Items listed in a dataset
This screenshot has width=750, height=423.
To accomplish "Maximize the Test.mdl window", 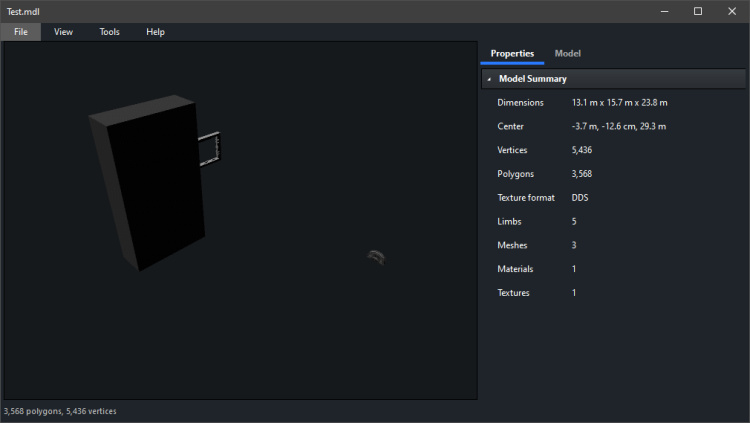I will tap(698, 11).

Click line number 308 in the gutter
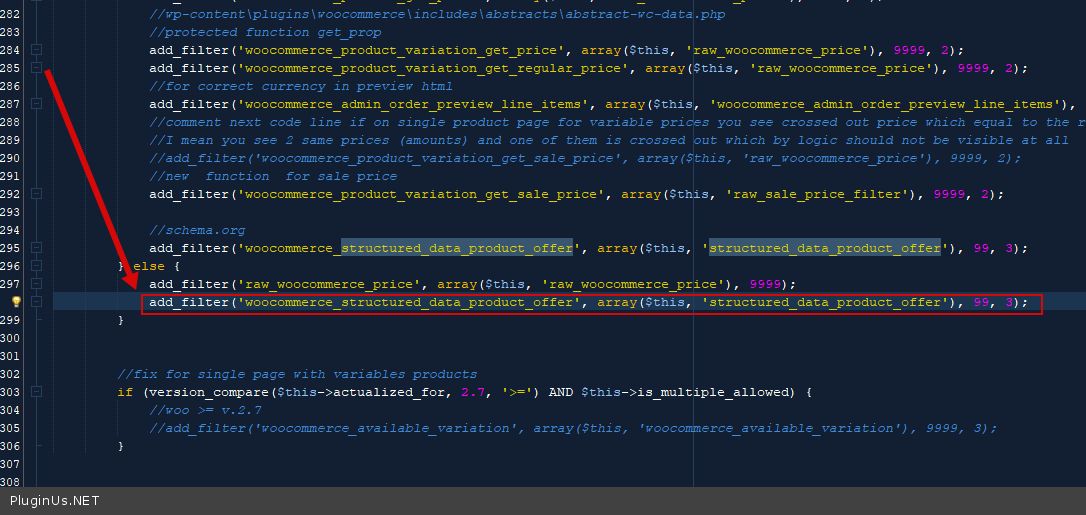pos(10,482)
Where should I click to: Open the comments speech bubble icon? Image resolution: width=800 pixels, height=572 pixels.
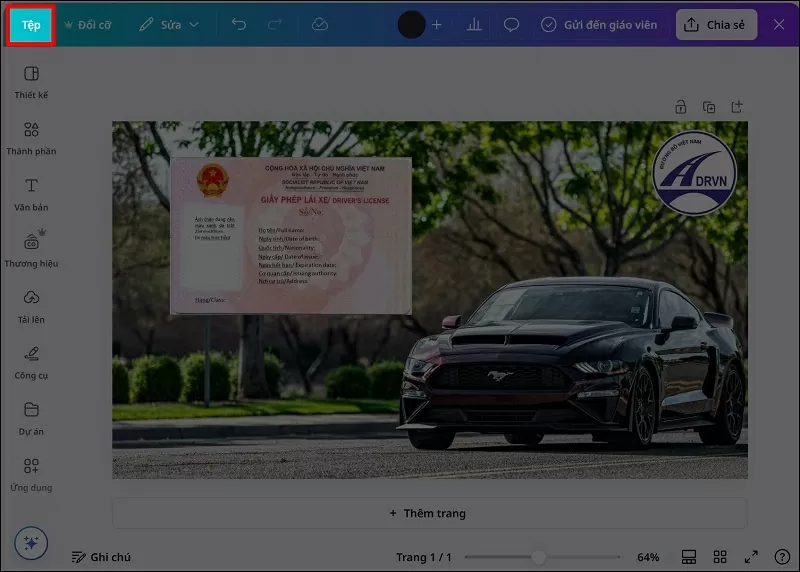511,25
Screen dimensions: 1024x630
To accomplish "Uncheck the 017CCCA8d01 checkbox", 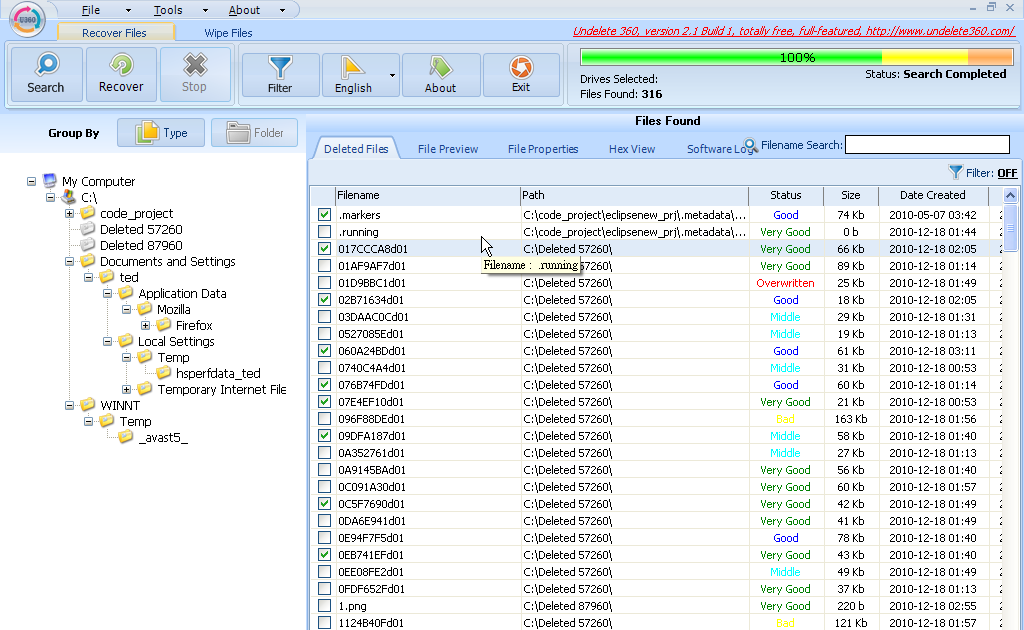I will tap(324, 249).
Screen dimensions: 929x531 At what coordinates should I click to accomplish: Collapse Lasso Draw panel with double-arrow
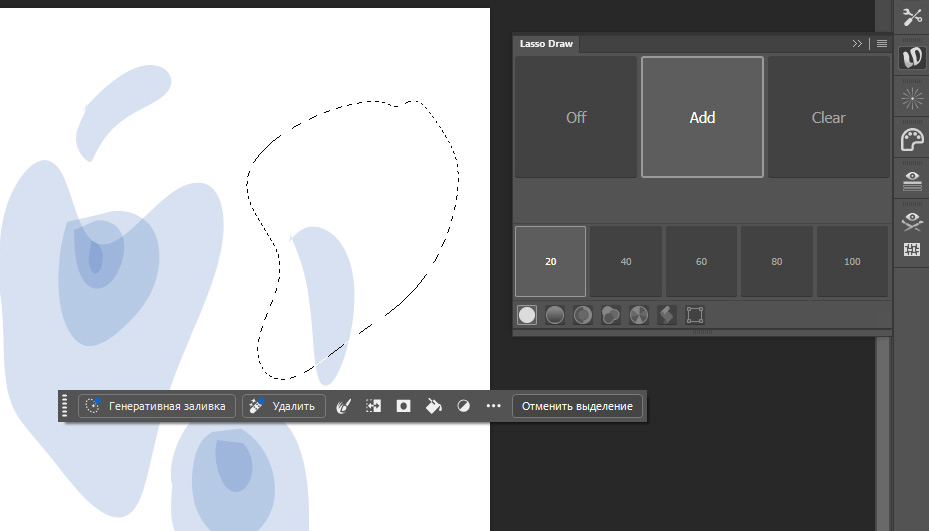click(857, 44)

- [PROBLEM DESCRIPTION]:
Count the lines above that contain the word "should", and reply with the number alone.

- [PROBLEM SOLUTION]:
2